Once the puppeteer infinite scroll has completed, it fails to retrieve all the available results

Below is the code snippet from my data scraping file:

const puppeteer = require('puppeteer');
const db = require('../db');
const Job = require('../models/job');

(async() => {
  try {
    const browser = await puppeteer.launch({
      headless: false,
      defaultViewport: null,
      // args: ['--no-zygote', '--no-sandbox']
    });
    const url = 'https://www.linkedin.com/jobs/search?keywords=Junior%20Software%20Developer&location=Indianapolis%2C%20IN&geoId=&trk=homepage-jobseeker_jobs-search-bar_search-submit&position=1&pageNum=0';

    // Initiate a new page in the browser
    const page = await browser.newPage({
      waitUntil: 'networkidle0'
    });
    console.log(`Navigating to ${url}`);
    await page.goto(url);

    // Scroll to the bottom of the page, click on 'See More Jobs', and repeat   
    let lastHeight = await page.evaluate('document.body.scrollHeight');
    const scroll = async() => {
      while (true) {
        await page.evaluate('window.scrollTo(0, document.body.scrollHeight)');
        await page.waitForTimeout(2000);
        let newHeight = await page.evaluate('document.body.scrollHeight');
        if (newHeight === lastHeight) {
          console.log('Done scrolling!');
          break;
        }
        lastHeight = newHeight;
        seeMoreJobs();
      }
      console.log(data);
    }
    // Click on 'See More Jobs'
    const seeMoreJobs = async() => {
      await page.evaluate(() => {
        document.querySelector('button[data-tracking-control-name="infinite-scroller_show-more"]').click();
      });
    }
    // Fetch and collect data
    const data = await page.evaluate(() => {
      const allJobsArr = Array.from(document.querySelectorAll('a[data-tracking-control-name="public_jobs_jserp-result_search-card"]'));
      const namesAndUrls = allJobsArr.map(job => {
        return {
          name: job.innerText,
          url: job.href,
          path: job.pathname
        }
      });
      return namesAndUrls;
    });
    scroll();
  } catch (err) {
    console.log(err);
  }
})();

The above script aims to open the specified url, then continuously scroll until reaching the end of the page. After completing these actions, I intend to output an array containing three properties for each job listing: name, href, and path. While running the Immediate Invoked Function Expression (IIFE), I can scrape the initial 24-25 job postings displayed before any scrolling occurs.

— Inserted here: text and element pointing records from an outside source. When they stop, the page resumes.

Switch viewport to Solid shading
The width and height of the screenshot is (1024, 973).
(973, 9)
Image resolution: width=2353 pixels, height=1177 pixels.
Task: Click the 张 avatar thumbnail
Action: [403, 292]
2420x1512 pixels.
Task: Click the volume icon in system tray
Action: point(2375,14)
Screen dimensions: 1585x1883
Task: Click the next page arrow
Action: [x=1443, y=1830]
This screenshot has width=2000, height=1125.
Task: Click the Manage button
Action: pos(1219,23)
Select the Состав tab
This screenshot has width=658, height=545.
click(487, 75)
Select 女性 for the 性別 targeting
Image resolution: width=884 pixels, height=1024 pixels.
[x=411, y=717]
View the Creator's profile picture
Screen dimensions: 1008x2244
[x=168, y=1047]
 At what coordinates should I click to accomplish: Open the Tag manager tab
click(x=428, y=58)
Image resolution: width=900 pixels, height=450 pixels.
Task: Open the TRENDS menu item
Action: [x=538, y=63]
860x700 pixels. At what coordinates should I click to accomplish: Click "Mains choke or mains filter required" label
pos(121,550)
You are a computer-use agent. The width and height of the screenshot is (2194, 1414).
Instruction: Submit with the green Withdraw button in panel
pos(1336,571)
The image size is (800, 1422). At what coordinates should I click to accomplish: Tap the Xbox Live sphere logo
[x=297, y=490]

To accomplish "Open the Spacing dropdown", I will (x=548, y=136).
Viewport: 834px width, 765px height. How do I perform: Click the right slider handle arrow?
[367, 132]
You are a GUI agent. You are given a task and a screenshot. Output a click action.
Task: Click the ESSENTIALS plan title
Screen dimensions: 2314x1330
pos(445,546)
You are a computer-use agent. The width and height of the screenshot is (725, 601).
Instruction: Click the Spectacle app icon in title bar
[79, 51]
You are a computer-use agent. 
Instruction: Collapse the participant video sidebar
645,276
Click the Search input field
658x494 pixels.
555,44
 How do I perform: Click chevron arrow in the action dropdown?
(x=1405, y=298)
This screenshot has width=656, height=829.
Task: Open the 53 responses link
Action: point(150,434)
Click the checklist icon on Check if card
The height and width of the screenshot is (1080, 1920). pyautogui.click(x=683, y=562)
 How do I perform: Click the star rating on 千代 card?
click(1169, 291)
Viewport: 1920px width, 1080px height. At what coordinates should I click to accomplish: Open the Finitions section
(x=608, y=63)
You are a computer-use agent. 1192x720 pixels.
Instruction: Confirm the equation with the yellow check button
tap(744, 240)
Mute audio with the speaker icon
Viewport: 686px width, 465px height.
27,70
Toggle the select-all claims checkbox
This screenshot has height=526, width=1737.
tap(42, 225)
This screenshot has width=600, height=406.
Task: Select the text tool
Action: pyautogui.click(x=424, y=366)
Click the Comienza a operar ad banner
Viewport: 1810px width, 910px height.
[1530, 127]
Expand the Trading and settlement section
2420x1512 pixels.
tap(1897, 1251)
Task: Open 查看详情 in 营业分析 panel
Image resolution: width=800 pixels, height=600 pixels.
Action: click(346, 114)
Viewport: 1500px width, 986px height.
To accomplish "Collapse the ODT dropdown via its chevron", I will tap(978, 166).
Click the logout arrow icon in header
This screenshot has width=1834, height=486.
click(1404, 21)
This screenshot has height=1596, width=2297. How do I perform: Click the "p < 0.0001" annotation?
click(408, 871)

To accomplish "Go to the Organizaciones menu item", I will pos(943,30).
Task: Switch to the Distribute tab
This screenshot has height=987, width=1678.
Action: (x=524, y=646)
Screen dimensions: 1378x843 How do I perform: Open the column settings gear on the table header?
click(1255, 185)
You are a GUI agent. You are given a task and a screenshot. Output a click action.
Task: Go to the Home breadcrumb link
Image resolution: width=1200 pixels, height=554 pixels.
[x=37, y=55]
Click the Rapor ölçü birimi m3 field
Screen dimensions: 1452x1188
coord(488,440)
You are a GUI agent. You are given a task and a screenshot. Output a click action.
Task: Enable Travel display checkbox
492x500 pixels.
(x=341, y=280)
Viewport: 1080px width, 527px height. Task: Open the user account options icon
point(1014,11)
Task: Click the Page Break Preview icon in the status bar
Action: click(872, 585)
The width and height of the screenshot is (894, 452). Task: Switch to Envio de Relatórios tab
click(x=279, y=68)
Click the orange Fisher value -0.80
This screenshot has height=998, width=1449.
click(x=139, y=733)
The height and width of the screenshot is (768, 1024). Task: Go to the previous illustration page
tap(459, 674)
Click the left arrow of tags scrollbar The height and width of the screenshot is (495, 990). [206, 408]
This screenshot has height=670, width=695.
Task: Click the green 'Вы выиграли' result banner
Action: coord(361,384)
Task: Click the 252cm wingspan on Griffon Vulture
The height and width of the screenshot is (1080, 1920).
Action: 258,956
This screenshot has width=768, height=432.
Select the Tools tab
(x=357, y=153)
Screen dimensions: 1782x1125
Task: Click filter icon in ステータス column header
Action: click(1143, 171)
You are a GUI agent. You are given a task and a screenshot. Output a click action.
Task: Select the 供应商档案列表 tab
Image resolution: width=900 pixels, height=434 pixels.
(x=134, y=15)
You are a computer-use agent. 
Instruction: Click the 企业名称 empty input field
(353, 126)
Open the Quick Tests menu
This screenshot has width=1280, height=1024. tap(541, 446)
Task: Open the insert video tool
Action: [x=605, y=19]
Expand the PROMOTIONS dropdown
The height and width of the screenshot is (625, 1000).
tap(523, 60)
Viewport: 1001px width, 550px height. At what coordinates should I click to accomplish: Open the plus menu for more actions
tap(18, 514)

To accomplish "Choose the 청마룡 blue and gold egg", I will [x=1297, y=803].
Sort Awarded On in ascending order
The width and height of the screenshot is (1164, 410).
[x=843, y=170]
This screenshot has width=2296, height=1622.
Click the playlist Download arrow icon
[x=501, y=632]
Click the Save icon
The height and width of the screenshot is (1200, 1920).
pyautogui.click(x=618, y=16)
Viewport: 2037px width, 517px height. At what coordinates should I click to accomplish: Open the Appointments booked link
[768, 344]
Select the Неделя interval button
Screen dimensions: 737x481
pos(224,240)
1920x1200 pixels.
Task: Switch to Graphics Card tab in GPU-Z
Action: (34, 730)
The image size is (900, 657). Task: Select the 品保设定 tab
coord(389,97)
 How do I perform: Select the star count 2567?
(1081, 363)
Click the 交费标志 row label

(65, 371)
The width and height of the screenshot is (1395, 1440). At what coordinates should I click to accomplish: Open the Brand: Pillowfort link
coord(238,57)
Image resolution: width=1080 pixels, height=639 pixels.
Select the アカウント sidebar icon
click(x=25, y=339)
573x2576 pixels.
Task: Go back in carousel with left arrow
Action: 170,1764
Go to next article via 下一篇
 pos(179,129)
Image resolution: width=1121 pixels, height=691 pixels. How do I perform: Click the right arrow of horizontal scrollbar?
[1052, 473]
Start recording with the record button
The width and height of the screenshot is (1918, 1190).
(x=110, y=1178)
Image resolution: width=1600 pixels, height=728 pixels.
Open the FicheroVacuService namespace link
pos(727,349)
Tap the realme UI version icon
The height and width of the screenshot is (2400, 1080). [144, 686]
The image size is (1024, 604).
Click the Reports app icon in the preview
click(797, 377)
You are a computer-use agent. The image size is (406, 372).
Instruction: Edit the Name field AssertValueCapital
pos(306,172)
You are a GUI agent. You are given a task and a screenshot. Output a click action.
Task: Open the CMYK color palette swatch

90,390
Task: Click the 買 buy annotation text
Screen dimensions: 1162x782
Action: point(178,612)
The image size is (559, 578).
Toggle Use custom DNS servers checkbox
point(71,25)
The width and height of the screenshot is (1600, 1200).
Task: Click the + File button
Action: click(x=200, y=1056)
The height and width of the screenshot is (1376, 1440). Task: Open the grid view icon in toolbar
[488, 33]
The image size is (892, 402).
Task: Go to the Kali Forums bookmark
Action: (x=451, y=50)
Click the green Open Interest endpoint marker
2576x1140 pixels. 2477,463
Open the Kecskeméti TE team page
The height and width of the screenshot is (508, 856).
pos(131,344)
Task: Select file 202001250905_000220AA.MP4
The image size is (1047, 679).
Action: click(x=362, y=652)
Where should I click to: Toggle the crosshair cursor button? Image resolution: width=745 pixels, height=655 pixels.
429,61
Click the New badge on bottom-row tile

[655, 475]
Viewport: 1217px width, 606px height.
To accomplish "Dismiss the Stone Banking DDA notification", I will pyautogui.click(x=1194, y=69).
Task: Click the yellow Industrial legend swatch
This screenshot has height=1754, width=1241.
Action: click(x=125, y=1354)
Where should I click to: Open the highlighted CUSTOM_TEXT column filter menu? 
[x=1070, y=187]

  • However, the issue arises when attempting to evaluate the entire page or document after all the scrolling is completed using the data function.

I have made several attempts and thoroughly analyzed the script's behavior, yet I am unable to find a solution. My ultimate objective is to iterate through every job posting visible after scrolling and log all the retrieved data with the desired properties to the console, not limiting to the first 24-25 results.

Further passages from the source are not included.